#### [Excerpted data]
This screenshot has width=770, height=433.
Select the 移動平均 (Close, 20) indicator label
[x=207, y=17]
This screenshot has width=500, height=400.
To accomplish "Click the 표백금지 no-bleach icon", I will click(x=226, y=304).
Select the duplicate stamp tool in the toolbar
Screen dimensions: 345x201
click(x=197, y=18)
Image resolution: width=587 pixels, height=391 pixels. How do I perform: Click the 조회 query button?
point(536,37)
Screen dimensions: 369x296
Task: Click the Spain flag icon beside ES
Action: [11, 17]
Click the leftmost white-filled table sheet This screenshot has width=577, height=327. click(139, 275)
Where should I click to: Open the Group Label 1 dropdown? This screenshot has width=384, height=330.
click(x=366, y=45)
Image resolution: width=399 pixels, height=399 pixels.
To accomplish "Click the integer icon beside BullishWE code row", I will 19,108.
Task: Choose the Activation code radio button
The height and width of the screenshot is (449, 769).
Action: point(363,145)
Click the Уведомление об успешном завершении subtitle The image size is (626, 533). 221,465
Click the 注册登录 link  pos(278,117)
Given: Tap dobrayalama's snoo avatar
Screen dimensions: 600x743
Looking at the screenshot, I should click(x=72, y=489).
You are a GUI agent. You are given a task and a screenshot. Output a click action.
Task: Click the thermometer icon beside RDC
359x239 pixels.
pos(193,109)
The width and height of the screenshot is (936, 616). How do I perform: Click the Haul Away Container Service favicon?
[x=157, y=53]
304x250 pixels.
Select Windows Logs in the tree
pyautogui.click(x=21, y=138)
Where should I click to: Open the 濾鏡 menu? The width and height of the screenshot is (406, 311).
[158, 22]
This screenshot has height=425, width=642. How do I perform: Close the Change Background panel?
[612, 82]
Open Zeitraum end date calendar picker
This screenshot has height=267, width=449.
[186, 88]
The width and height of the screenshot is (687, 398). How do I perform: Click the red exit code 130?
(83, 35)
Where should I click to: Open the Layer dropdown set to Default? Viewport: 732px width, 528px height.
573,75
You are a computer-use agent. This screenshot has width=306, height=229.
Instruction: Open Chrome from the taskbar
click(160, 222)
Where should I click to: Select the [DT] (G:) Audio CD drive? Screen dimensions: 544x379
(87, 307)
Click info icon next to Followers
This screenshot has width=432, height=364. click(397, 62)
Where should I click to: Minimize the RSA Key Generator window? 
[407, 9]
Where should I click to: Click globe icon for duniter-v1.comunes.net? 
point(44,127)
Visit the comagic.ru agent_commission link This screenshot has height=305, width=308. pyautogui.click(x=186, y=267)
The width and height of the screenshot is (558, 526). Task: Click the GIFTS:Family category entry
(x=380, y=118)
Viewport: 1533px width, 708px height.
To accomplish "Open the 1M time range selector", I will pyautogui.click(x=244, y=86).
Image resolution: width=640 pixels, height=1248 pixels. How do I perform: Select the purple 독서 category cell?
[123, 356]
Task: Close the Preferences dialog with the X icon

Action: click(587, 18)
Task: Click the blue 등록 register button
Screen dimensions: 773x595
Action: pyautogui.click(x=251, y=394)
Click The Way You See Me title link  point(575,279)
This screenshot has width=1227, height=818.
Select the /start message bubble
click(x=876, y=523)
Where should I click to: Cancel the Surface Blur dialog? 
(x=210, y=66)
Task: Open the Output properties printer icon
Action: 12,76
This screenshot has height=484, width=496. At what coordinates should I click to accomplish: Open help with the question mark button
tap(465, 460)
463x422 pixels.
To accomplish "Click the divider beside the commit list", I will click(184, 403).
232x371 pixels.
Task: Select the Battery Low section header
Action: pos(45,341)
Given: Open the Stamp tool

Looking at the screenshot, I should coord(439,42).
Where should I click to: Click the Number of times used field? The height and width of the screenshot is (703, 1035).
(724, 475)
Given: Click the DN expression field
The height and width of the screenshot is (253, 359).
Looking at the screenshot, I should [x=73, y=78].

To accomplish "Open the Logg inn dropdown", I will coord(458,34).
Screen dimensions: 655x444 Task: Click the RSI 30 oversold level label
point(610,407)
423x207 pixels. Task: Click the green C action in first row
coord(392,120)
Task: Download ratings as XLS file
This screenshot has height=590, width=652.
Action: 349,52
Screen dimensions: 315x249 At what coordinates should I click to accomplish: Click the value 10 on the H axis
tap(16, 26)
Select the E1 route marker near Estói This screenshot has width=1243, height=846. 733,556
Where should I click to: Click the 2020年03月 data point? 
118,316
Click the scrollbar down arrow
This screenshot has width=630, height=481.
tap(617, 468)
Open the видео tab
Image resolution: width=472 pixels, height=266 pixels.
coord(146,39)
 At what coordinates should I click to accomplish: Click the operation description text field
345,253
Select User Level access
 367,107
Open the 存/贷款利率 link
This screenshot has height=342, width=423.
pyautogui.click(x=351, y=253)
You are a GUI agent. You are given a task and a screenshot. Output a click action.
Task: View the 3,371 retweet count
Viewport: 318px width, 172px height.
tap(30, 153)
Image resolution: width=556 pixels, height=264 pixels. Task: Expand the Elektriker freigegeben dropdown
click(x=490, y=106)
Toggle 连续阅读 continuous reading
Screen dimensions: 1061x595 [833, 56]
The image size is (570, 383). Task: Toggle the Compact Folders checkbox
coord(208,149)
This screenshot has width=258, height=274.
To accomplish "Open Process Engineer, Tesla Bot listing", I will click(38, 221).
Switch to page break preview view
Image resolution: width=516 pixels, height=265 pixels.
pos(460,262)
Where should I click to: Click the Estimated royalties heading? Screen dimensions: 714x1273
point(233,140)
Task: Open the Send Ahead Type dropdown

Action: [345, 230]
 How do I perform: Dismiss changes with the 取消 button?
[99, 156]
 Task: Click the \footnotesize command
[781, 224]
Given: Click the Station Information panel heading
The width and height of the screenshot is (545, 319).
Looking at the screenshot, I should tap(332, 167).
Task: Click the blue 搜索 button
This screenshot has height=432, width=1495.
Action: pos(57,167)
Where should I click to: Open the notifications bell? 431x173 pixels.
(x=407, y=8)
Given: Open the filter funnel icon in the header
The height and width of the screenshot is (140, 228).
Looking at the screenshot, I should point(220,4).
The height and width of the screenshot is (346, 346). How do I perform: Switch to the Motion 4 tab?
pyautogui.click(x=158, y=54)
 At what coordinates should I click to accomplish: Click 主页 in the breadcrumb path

#### [Directions for this task]
Copy each record from above without leaving any out.

#### [Expected output]
This screenshot has width=770, height=433.
Select the 移動平均 (Close, 20) indicator label
[x=207, y=17]
This screenshot has width=500, height=400.
To accomplish "Click the 표백금지 no-bleach icon", I will click(x=226, y=304).
Select the duplicate stamp tool in the toolbar
Screen dimensions: 345x201
click(x=197, y=18)
Image resolution: width=587 pixels, height=391 pixels. How do I perform: Click the 조회 query button?
point(536,37)
Screen dimensions: 369x296
Task: Click the Spain flag icon beside ES
Action: [11, 17]
Click the leftmost white-filled table sheet This screenshot has width=577, height=327. click(139, 275)
Where should I click to: Open the Group Label 1 dropdown? This screenshot has width=384, height=330.
click(x=366, y=45)
Image resolution: width=399 pixels, height=399 pixels.
To accomplish "Click the integer icon beside BullishWE code row", I will 19,108.
Task: Choose the Activation code radio button
The height and width of the screenshot is (449, 769).
Action: point(363,145)
Click the Уведомление об успешном завершении subtitle The image size is (626, 533). 221,465
Click the 注册登录 link  pos(278,117)
Given: Tap dobrayalama's snoo avatar
Screen dimensions: 600x743
Looking at the screenshot, I should click(x=72, y=489).
You are a GUI agent. You are given a task and a screenshot. Output a click action.
Task: Click the thermometer icon beside RDC
359x239 pixels.
pos(193,109)
The width and height of the screenshot is (936, 616). How do I perform: Click the Haul Away Container Service favicon?
[x=157, y=53]
304x250 pixels.
Select Windows Logs in the tree
pyautogui.click(x=21, y=138)
Where should I click to: Open the 濾鏡 menu? The width and height of the screenshot is (406, 311).
[158, 22]
This screenshot has height=425, width=642. How do I perform: Close the Change Background panel?
[612, 82]
Open Zeitraum end date calendar picker
This screenshot has height=267, width=449.
[186, 88]
The width and height of the screenshot is (687, 398). How do I perform: Click the red exit code 130?
(83, 35)
Where should I click to: Open the Layer dropdown set to Default? Viewport: 732px width, 528px height.
573,75
You are a computer-use agent. This screenshot has width=306, height=229.
Instruction: Open Chrome from the taskbar
click(160, 222)
Where should I click to: Select the [DT] (G:) Audio CD drive? Screen dimensions: 544x379
(87, 307)
Click info icon next to Followers
This screenshot has width=432, height=364. click(397, 62)
Where should I click to: Minimize the RSA Key Generator window? 
[407, 9]
Where should I click to: Click globe icon for duniter-v1.comunes.net? 
point(44,127)
Visit the comagic.ru agent_commission link This screenshot has height=305, width=308. pyautogui.click(x=186, y=267)
The width and height of the screenshot is (558, 526). Task: Click the GIFTS:Family category entry
(x=380, y=118)
Viewport: 1533px width, 708px height.
To accomplish "Open the 1M time range selector", I will pyautogui.click(x=244, y=86).
Image resolution: width=640 pixels, height=1248 pixels. How do I perform: Select the purple 독서 category cell?
[123, 356]
Task: Close the Preferences dialog with the X icon

Action: click(587, 18)
Task: Click the blue 등록 register button
Screen dimensions: 773x595
Action: pyautogui.click(x=251, y=394)
Click The Way You See Me title link  point(575,279)
This screenshot has width=1227, height=818.
Select the /start message bubble
click(x=876, y=523)
Where should I click to: Cancel the Surface Blur dialog? 
(x=210, y=66)
Task: Open the Output properties printer icon
Action: 12,76
This screenshot has height=484, width=496. At what coordinates should I click to accomplish: Open help with the question mark button
tap(465, 460)
463x422 pixels.
To accomplish "Click the divider beside the commit list", I will click(184, 403).
232x371 pixels.
Task: Select the Battery Low section header
Action: pos(45,341)
Given: Open the Stamp tool

Looking at the screenshot, I should coord(439,42).
Where should I click to: Click the Number of times used field? The height and width of the screenshot is (703, 1035).
(724, 475)
Given: Click the DN expression field
The height and width of the screenshot is (253, 359).
Looking at the screenshot, I should [x=73, y=78].

To accomplish "Open the Logg inn dropdown", I will coord(458,34).
Screen dimensions: 655x444 Task: Click the RSI 30 oversold level label
point(610,407)
423x207 pixels. Task: Click the green C action in first row
coord(392,120)
Task: Download ratings as XLS file
This screenshot has height=590, width=652.
Action: 349,52
Screen dimensions: 315x249 At what coordinates should I click to accomplish: Click the value 10 on the H axis
tap(16, 26)
Select the E1 route marker near Estói This screenshot has width=1243, height=846. 733,556
Where should I click to: Click the 2020年03月 data point? 
118,316
Click the scrollbar down arrow
This screenshot has width=630, height=481.
tap(617, 468)
Open the видео tab
Image resolution: width=472 pixels, height=266 pixels.
coord(146,39)
 At what coordinates should I click to accomplish: Click the operation description text field
345,253
Select User Level access
 367,107
Open the 存/贷款利率 link
This screenshot has height=342, width=423.
pyautogui.click(x=351, y=253)
You are a GUI agent. You are given a task and a screenshot. Output a click action.
Task: View the 3,371 retweet count
Viewport: 318px width, 172px height.
tap(30, 153)
Image resolution: width=556 pixels, height=264 pixels. Task: Expand the Elektriker freigegeben dropdown
click(x=490, y=106)
Toggle 连续阅读 continuous reading
Screen dimensions: 1061x595 [833, 56]
The image size is (570, 383). Task: Toggle the Compact Folders checkbox
coord(208,149)
This screenshot has width=258, height=274.
To accomplish "Open Process Engineer, Tesla Bot listing", I will click(38, 221).
Switch to page break preview view
Image resolution: width=516 pixels, height=265 pixels.
pos(460,262)
Where should I click to: Click the Estimated royalties heading? Screen dimensions: 714x1273
point(233,140)
Task: Open the Send Ahead Type dropdown

Action: [345, 230]
 How do I perform: Dismiss changes with the 取消 button?
[99, 156]
 Task: Click the \footnotesize command
[781, 224]
Given: Click the Station Information panel heading
The width and height of the screenshot is (545, 319).
Looking at the screenshot, I should tap(332, 167).
Task: Click the blue 搜索 button
This screenshot has height=432, width=1495.
Action: pos(57,167)
Where should I click to: Open the notifications bell? 431x173 pixels.
(x=407, y=8)
Given: Open the filter funnel icon in the header
The height and width of the screenshot is (140, 228).
Looking at the screenshot, I should point(220,4).
The height and width of the screenshot is (346, 346). How do I perform: Switch to the Motion 4 tab?
pyautogui.click(x=158, y=54)
 At what coordinates should I click to accomplish: Click 主页 in the breadcrumb path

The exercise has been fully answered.